I added him the same day. So long as you keep an eye on your parameters, are using Seachem Prime as your water conditioner, and your tank is heated, your betta will be safe. There's nothing in organic soil that should hurt him.


----------



## Bettalovinmomma (May 28, 2014)

Yes, I use prime. 

I didn’t get to do anything with it last night as my 2 yo was sick but I plan on emptying half he water to night and moving it to where it will be located. Then fill it up, check parameters and add him either tonight or tomorrow.


----------



## Bettalovinmomma (May 28, 2014)

Well I didn’t get to move the tank till yesterday but it’s finally done. Mr. Blue is finally in there. So far so good. He seems to like it. Lol. Tried eating some plants at first but realized they weren’t for eating. Plants seem to be ok except the anacharis. They are melting but also have some new growth so hopefully it’ll keep growing. Some pics of the tank and Blue. He is a half moon king.


----------



## Bettalovinmomma (May 28, 2014)

Man. That pic of the tank is blurry. Let’s try again.

The spiderwood still isn’t water logged. I did soak it for a couple of days but I’ve read it can take a month for it to become fully waterlogged. So it’s held down for now by a rock. 

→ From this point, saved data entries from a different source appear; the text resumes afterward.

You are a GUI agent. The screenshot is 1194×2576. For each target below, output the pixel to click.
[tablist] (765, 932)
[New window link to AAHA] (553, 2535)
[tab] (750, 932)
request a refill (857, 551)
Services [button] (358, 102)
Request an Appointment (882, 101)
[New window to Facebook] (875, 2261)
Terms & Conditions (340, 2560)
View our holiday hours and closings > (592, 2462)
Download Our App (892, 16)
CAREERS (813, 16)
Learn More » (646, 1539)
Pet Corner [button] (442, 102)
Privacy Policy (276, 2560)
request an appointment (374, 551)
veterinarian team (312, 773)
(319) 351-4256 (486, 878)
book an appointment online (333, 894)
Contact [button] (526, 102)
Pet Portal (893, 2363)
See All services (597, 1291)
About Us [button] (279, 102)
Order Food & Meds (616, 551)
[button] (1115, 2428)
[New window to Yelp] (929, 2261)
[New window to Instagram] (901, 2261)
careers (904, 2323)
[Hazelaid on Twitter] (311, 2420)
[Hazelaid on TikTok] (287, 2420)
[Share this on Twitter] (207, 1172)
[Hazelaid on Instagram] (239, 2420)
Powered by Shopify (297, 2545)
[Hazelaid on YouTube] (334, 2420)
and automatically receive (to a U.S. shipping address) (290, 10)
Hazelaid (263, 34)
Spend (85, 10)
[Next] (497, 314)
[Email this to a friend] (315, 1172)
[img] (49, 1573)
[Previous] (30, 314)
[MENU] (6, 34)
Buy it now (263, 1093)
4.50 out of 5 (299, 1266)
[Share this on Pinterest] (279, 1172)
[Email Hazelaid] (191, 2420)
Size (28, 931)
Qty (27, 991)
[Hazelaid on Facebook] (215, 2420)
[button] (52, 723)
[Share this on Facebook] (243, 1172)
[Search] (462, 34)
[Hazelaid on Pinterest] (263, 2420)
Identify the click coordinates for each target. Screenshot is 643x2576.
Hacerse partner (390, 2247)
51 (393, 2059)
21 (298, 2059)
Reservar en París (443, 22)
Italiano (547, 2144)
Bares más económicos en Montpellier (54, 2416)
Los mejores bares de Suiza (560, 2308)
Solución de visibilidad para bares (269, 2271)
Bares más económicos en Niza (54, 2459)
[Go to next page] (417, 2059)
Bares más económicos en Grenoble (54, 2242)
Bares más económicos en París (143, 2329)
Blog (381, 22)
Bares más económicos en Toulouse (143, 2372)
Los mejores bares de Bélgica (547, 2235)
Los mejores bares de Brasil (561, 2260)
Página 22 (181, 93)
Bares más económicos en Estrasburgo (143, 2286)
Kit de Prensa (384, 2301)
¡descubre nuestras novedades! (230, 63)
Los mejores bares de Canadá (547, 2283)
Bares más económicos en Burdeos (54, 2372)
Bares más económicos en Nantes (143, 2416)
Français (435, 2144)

Question on fertilizer for the water column. How much Flourish would I use for a 10 gallon with the amount of plants in there. The instructions say capful (5mL) for 60 gallons. But my tired brain can’t break that down at the moment. 

ETA: pic isn’t much better.


----------



## Rainbo (Nov 23, 2015)

Aww, Mr. Blue looks like he's enjoying his tank!

I dose Flourish at 2 drops per gallon, but double check that you need to use fertilizer in a NPT. If you have too many nutrients in the tank the plants won't be able to utilize them fast enough and you will get you an algae bloom that will be a pain to get rid of.


----------